PROBLEM DESCRIPTION: Beginning with the line where "You are a computer-use agent. 930x475 pixels." appears, please restate each line of the records below word for word until the last one, inclusive, and nothing else.

Extracted data entries:
= Beginning of Section =
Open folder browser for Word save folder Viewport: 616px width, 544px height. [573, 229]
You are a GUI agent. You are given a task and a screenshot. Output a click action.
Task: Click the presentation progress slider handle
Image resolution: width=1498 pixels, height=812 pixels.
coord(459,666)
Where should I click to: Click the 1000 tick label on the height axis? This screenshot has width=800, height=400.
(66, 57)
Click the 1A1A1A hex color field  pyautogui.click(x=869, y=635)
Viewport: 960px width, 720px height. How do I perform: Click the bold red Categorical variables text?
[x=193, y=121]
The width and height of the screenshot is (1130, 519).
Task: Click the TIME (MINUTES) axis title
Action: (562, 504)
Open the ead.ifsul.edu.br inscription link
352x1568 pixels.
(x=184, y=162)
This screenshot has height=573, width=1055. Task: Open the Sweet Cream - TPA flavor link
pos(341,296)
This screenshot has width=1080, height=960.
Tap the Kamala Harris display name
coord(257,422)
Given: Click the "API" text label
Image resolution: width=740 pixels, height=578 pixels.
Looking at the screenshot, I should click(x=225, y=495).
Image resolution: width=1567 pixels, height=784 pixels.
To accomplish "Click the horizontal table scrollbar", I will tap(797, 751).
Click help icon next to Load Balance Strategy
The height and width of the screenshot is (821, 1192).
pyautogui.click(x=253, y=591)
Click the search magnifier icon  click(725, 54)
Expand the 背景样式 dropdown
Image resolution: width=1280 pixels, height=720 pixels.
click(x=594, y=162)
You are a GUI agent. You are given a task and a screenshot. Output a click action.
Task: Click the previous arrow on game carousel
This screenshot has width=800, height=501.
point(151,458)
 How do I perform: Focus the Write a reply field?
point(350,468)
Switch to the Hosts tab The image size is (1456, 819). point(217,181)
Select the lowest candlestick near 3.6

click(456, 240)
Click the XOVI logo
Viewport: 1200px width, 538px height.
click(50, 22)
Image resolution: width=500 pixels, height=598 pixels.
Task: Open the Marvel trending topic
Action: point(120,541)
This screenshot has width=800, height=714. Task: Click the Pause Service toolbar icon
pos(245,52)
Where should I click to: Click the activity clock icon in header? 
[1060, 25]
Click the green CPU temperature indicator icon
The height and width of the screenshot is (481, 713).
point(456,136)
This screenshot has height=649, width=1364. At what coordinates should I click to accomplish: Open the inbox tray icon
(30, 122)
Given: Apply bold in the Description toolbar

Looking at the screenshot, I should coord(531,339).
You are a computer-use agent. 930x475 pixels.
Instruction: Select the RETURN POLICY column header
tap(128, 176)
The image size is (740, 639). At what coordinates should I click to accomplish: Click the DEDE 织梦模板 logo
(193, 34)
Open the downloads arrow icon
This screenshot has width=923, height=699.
= End of Section =
TASK RESPONSE:
You are a computer-use agent. 930x475 pixels.
Instruction: Select the RETURN POLICY column header
tap(128, 176)
The image size is (740, 639). At what coordinates should I click to accomplish: Click the DEDE 织梦模板 logo
(193, 34)
Open the downloads arrow icon
This screenshot has width=923, height=699.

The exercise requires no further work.